Guyana is accusing Suriname of violating international law of the sea and contending that both countries have signed treaties and conventions dictating a peaceful solution to possible international conflicts. Guyana claims to have suffered financial losses as a result of the military actions of Suriname and demands that Suriname take no further actions against fishermen and others in the contentious region.

Moreover, Guyana demands that Suriname stop developing the disputed sea-area between 10 and 34 degrees, facing the real north measured from a spot on the westbank of the Corantijn River between the two countries.

A legal decision may take up as many as 30 years and even then is not binding.
Given the unalterable fact that none of the land claims are backed by definitive documents, the only sensible option would seem to be for the two countries would exploit the riches together. But with little likelihood of that -especially in light of the role of the corporations' aggressive role in pushing a winner-take-all positions-the courts may be the only hope of avoiding armed hostilities.

Soccer Matches Suspended


The dispute has trickled down to the ground level, where increasingly Guyanese and Surinamese are seeing the other as enemy, rival and scapegoat. Soccer matches between previously friendly clubs are now suspended. Residents of both countries frown on visitors from their neighbor and shun their manufactured products.

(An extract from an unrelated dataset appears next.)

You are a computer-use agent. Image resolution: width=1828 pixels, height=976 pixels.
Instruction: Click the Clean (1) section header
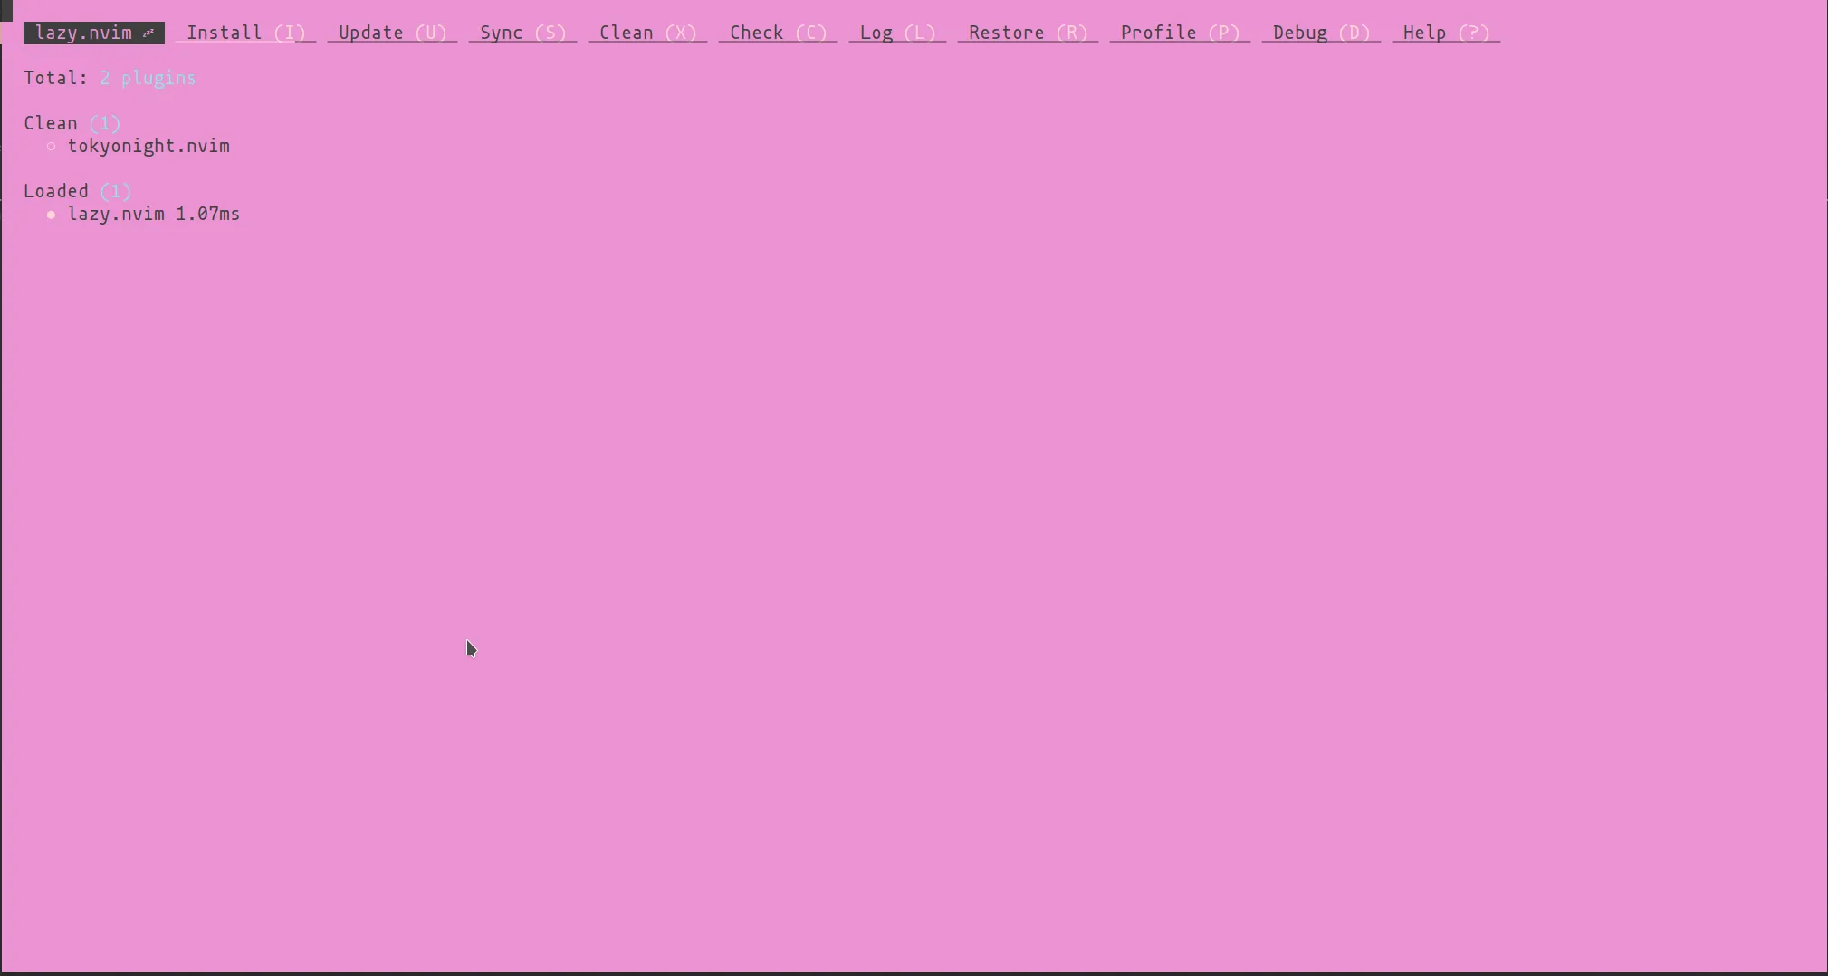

Others, in the elites and at the grassroots, are trying to find common ground in a shared history, promise, and problems. In Brasilia, ambassadors for both countries, Marilyn Miles of Guyana and Rajendrakumar Sonny Hira of Suriname remain the best of friends. Ambassador Hira agrees and says that the conflict seems theoretical and should not be carried over into real life. "I love him dearly," says Miles in her office. "The hostility, sometimes felt between the two countries does not exist between the two of us."

Both see the border dispute as an unhappy development and hope for an outcome that benefits the people.

That same hope is maintained by Derryck Ferrier, an American-trained economist and consultant in Suriname. He says that the losers of this quarrel are the middle-class of these both nations who risk falling back into lower levels of society and joining the poor. And without increased prosperity, the poor will have little chance of improving their lot.

"Oil has seldom benefitted the local population," Ferrier told CorpWatch in a telephone conversation. "It is a reason for war and disturbance of peace. Companies do not really care about the environmental hazards they generate. Especially foreign companies. Once they have the oil and leave the countries they do not clean up after them. Look at what happened in Maracaibo, Venezuela or Cubatao, Brazil. People are not able to live and work there any more because of the poisoning of the soil. Foul air pollution makes people who live around refineries sick. There are many more examples from all over the world, from Aceh and East Timor in Indonesia to Chad in Africa and Aruba or Curacao in the Netherlands Antilles."

Ferrier emphasized, "the only thing we can do is hope that our leaders, meeting next month (July) in Grenada, will be sensible enough and make up their minds before its too late and our peoples are turned against each other as a result of companies fueling and pushing towards open hostility that is in no-one's interest but their own."